__WHAT IS BEING ASKED__
Copy each of the rows below without changing a single character.

__DATA FOR THIS TASK__
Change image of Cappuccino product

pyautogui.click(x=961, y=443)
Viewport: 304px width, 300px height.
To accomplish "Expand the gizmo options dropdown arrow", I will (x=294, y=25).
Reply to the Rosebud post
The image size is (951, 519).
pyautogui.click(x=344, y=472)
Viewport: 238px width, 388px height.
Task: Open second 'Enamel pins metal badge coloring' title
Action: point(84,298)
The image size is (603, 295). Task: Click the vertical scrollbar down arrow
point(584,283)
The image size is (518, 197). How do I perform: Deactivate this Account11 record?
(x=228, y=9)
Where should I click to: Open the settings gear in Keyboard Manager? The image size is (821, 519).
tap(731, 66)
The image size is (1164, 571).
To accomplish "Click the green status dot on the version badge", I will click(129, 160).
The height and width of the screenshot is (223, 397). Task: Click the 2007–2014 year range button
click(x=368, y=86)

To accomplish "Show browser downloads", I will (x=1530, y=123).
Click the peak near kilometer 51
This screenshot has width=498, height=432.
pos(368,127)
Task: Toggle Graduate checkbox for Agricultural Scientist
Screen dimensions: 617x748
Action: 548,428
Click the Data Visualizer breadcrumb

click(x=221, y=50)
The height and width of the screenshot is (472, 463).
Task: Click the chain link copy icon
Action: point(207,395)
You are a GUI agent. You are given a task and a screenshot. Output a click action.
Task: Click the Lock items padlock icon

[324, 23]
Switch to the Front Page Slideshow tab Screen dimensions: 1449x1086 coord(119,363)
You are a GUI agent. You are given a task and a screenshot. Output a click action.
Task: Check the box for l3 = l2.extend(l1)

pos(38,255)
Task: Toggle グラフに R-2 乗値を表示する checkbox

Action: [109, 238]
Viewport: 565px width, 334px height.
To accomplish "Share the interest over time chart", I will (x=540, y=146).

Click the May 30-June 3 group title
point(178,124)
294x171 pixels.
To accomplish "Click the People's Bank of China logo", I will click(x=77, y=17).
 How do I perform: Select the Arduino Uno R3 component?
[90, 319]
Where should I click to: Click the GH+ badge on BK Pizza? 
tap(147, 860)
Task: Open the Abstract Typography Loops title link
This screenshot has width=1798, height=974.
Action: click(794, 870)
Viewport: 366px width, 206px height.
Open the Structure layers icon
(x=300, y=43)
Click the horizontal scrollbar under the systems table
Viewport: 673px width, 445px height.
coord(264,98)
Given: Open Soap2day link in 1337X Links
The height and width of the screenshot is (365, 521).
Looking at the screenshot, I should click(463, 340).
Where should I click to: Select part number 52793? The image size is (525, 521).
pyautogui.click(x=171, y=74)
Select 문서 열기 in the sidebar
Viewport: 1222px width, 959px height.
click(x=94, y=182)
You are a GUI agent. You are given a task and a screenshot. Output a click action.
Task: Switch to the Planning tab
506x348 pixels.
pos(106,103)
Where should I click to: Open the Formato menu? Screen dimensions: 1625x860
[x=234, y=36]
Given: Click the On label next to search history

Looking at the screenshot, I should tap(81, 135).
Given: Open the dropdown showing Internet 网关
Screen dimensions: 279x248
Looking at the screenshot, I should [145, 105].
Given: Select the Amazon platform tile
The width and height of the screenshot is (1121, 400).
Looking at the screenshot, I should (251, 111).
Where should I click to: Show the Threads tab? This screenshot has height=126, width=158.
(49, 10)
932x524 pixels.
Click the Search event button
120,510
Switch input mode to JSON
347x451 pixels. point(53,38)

__CORRECT RESULT__
Change image of Cappuccino product

pyautogui.click(x=961, y=443)
Viewport: 304px width, 300px height.
To accomplish "Expand the gizmo options dropdown arrow", I will (x=294, y=25).
Reply to the Rosebud post
The image size is (951, 519).
pyautogui.click(x=344, y=472)
Viewport: 238px width, 388px height.
Task: Open second 'Enamel pins metal badge coloring' title
Action: point(84,298)
The image size is (603, 295). Task: Click the vertical scrollbar down arrow
point(584,283)
The image size is (518, 197). How do I perform: Deactivate this Account11 record?
(x=228, y=9)
Where should I click to: Open the settings gear in Keyboard Manager? The image size is (821, 519).
tap(731, 66)
The image size is (1164, 571).
To accomplish "Click the green status dot on the version badge", I will click(129, 160).
The height and width of the screenshot is (223, 397). Task: Click the 2007–2014 year range button
click(x=368, y=86)

To accomplish "Show browser downloads", I will (x=1530, y=123).
Click the peak near kilometer 51
This screenshot has width=498, height=432.
pos(368,127)
Task: Toggle Graduate checkbox for Agricultural Scientist
Screen dimensions: 617x748
Action: 548,428
Click the Data Visualizer breadcrumb

click(x=221, y=50)
The height and width of the screenshot is (472, 463).
Task: Click the chain link copy icon
Action: point(207,395)
You are a GUI agent. You are given a task and a screenshot. Output a click action.
Task: Click the Lock items padlock icon

[324, 23]
Switch to the Front Page Slideshow tab Screen dimensions: 1449x1086 coord(119,363)
You are a GUI agent. You are given a task and a screenshot. Output a click action.
Task: Check the box for l3 = l2.extend(l1)

pos(38,255)
Task: Toggle グラフに R-2 乗値を表示する checkbox

Action: [109, 238]
Viewport: 565px width, 334px height.
To accomplish "Share the interest over time chart", I will (x=540, y=146).

Click the May 30-June 3 group title
point(178,124)
294x171 pixels.
To accomplish "Click the People's Bank of China logo", I will click(x=77, y=17).
 How do I perform: Select the Arduino Uno R3 component?
[90, 319]
Where should I click to: Click the GH+ badge on BK Pizza? 
tap(147, 860)
Task: Open the Abstract Typography Loops title link
This screenshot has width=1798, height=974.
Action: click(794, 870)
Viewport: 366px width, 206px height.
Open the Structure layers icon
(x=300, y=43)
Click the horizontal scrollbar under the systems table
Viewport: 673px width, 445px height.
coord(264,98)
Given: Open Soap2day link in 1337X Links
The height and width of the screenshot is (365, 521).
Looking at the screenshot, I should click(463, 340).
Where should I click to: Select part number 52793? The image size is (525, 521).
pyautogui.click(x=171, y=74)
Select 문서 열기 in the sidebar
Viewport: 1222px width, 959px height.
click(x=94, y=182)
You are a GUI agent. You are given a task and a screenshot. Output a click action.
Task: Switch to the Planning tab
506x348 pixels.
pos(106,103)
Where should I click to: Open the Formato menu? Screen dimensions: 1625x860
[x=234, y=36]
Given: Click the On label next to search history

Looking at the screenshot, I should tap(81, 135).
Given: Open the dropdown showing Internet 网关
Screen dimensions: 279x248
Looking at the screenshot, I should [145, 105].
Given: Select the Amazon platform tile
The width and height of the screenshot is (1121, 400).
Looking at the screenshot, I should (251, 111).
Where should I click to: Show the Threads tab? This screenshot has height=126, width=158.
(49, 10)
932x524 pixels.
Click the Search event button
120,510
Switch input mode to JSON
347x451 pixels. point(53,38)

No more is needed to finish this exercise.